Na república, o apartamento tinha cheiro de creme hidratante e roupa secando no varal da sala. Ciça estava deitada no tapete, estudando com um marca-texto na mão, os pés balançando no ar.

— Olha quem apareceu — disse, sorrindo com os olhos. — Tia Marlene te alimentou?

— Pão de queijo e sermão. — Vivian largou a mochila e sentou, deixando o corpo afundar. — “Saída rápida, temporária que seja”. A frase que me dá arrepios.

Ciça apoiou o queixo nas mãos.

— Ela tá assustada, você tá assustada, eu tô assustada. Tá todo mundo. Mas a gente pensa junto, tá? — Estendeu um pacote de bolachas. — Quer?

— Já comi demais. — Vivian riu fraco. — E você?

— Eu tô tentando terminar esse capítulo sobre Teoria da Comunicação, mas parece que toda frase foi escrita num idioma que não existe.

— Tamo juntas.

Silêncio breve. A lembrança da noite anterior atravessou como sombra. Camila. O sussurro. Scarlett. A Selvagem.

— Ciça… — Vivian começou, sem olhar. — E se… só por hipótese… alguém me mostrasse um jeito de ganhar muito dinheiro rápido?

Ciça sentou, alerta. O corpo todo dela, pequeno e sólido, virou atenção.

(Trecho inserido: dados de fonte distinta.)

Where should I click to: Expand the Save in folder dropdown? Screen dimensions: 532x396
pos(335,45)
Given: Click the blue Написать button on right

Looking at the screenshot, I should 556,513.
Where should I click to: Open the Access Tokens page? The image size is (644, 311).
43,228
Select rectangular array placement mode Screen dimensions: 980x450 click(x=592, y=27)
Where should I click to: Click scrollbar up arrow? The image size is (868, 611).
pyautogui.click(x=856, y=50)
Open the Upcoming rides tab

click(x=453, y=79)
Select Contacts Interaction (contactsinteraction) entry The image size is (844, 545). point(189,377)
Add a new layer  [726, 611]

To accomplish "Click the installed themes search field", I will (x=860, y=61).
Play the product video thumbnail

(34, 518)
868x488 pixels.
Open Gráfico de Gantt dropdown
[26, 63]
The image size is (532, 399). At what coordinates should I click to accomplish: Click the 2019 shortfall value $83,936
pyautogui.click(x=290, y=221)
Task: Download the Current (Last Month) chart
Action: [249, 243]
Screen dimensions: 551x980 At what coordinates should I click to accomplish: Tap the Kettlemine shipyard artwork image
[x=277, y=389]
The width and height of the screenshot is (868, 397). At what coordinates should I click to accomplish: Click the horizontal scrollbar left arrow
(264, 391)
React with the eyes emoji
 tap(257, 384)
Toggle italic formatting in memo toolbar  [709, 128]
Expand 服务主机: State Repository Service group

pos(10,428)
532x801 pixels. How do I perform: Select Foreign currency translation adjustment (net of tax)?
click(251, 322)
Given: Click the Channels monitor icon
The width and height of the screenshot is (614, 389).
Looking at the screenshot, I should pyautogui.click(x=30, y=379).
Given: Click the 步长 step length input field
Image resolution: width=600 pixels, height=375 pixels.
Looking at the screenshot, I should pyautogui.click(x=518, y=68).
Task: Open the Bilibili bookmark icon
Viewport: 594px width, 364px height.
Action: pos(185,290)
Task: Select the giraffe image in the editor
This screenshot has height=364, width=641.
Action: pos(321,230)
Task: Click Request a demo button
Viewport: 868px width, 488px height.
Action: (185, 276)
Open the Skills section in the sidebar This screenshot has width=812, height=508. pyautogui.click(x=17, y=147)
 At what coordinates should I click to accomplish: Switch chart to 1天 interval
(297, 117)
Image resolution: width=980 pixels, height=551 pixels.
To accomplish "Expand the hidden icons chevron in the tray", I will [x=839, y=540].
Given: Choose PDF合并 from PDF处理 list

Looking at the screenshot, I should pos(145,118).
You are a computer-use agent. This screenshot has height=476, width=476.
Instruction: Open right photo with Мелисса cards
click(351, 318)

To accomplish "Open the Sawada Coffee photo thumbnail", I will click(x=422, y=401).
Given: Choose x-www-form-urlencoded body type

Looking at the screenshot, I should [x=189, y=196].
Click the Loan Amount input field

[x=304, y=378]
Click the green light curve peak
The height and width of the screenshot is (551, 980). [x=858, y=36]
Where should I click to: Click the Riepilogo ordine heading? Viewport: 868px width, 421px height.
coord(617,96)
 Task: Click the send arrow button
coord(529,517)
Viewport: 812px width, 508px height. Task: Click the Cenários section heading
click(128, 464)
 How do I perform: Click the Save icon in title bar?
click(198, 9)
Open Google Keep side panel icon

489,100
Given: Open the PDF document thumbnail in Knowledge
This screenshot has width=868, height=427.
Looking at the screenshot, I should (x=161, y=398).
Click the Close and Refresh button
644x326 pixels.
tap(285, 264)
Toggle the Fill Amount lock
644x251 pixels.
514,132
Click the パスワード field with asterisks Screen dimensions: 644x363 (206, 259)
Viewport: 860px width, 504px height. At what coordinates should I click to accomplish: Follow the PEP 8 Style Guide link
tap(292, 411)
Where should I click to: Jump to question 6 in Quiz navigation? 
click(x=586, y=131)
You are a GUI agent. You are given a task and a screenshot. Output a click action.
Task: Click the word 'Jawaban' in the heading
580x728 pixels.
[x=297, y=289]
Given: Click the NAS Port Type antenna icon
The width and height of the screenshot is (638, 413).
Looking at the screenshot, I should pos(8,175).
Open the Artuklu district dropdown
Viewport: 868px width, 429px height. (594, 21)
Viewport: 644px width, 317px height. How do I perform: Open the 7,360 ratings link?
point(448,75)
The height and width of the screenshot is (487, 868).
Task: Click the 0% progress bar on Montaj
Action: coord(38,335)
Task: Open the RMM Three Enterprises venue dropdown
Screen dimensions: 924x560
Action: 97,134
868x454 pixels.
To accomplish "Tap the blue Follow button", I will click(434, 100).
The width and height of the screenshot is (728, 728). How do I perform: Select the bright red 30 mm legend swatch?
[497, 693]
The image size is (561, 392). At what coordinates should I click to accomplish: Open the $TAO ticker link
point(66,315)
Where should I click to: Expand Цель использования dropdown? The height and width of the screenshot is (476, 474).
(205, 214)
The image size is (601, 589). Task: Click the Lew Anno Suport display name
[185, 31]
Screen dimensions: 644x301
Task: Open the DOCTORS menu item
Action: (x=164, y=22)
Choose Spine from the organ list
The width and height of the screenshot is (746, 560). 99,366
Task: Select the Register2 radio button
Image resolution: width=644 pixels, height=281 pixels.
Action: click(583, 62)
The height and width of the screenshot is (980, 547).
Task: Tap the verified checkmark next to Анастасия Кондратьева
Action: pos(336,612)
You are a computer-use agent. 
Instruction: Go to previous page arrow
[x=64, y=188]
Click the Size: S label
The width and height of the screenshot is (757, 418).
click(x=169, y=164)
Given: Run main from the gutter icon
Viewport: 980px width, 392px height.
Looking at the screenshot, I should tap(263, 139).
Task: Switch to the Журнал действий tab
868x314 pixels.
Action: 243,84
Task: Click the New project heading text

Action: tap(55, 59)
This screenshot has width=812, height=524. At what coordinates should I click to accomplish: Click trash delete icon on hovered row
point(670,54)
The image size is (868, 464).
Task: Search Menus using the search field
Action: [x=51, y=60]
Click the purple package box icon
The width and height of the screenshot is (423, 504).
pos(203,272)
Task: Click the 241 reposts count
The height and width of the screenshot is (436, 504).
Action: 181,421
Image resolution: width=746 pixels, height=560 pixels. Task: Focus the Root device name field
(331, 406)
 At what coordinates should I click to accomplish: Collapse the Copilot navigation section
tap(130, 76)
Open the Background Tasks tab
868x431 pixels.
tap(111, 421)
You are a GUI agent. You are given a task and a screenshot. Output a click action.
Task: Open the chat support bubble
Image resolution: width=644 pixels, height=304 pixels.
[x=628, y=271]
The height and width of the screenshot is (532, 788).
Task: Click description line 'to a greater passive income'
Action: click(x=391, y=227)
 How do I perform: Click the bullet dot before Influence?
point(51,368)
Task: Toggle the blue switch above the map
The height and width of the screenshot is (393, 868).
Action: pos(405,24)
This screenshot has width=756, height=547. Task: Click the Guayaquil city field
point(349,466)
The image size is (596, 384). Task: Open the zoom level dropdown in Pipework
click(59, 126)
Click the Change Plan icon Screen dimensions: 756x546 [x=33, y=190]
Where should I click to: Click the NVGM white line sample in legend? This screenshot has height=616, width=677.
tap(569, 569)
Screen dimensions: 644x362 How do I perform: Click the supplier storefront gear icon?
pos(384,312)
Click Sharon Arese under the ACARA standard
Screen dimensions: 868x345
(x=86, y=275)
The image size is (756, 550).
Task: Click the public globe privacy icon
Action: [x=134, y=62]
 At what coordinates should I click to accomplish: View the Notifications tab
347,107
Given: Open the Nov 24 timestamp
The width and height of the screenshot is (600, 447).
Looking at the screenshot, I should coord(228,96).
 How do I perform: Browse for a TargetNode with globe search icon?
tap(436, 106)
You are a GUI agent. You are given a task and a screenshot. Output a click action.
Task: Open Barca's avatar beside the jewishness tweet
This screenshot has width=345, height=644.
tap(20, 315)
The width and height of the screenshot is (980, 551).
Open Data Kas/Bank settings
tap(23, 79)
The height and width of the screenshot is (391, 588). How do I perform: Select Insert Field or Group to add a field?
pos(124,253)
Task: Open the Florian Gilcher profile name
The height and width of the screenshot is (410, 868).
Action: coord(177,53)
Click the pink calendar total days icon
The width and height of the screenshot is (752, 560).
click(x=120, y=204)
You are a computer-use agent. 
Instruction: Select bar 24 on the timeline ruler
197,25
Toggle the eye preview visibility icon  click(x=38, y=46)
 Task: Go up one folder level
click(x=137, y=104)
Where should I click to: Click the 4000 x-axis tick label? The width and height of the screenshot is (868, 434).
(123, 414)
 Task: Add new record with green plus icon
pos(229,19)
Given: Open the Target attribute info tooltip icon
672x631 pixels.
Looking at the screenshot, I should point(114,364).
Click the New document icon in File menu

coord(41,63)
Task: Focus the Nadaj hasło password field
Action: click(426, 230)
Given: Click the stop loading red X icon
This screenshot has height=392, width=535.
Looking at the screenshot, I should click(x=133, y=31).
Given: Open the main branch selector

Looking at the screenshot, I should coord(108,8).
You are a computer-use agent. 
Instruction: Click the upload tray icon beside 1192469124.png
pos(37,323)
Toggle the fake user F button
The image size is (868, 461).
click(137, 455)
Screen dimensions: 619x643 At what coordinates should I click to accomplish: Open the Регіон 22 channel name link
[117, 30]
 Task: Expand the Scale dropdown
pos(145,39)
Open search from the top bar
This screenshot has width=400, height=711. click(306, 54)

— Você tá falando da Camila.

— Tô falando de uma hipótese — desviou, envergonhada. — E se eu fosse ver como é “de verdade”, sem compromisso? Só ver.

— Não. — A resposta veio na mesma hora, firme, sem espaço para dúvidas. — Não, Vivi. “Só ver” é o truque. É assim que o mundo te puxa. Primeiro você olha, depois você entra, depois acha que pode controlar. E quando vê, já virou você.

Vivian fechou os olhos um segundo. Tinha vontade de ser defendida do lado de fora e do lado de dentro de si.

— Eu precisava ouvir isso — disse, e sorriu sem alegria. — Obrigada.

Ciça se aproximou e apoiou a testa na dela, como as duas faziam quando uma estava no limite.

— Eu não vou te deixar cair.

Antes que o momento desmanchasse, a porta bateu. Camila entrou como um closet ambulante: short de alfaiataria, camisa branca aberta num V perfeito, perfume que queria ser lembrado. Trazia duas sacolas de boutique.

— Cheguei, minhas santas — anunciou. — E trouxe presente.

Vivian e Ciça se entreolharam. Camila colocou sobre a mesa uma caixa comprida e puxou um vestido preto de seda que escorregou como água pela mão.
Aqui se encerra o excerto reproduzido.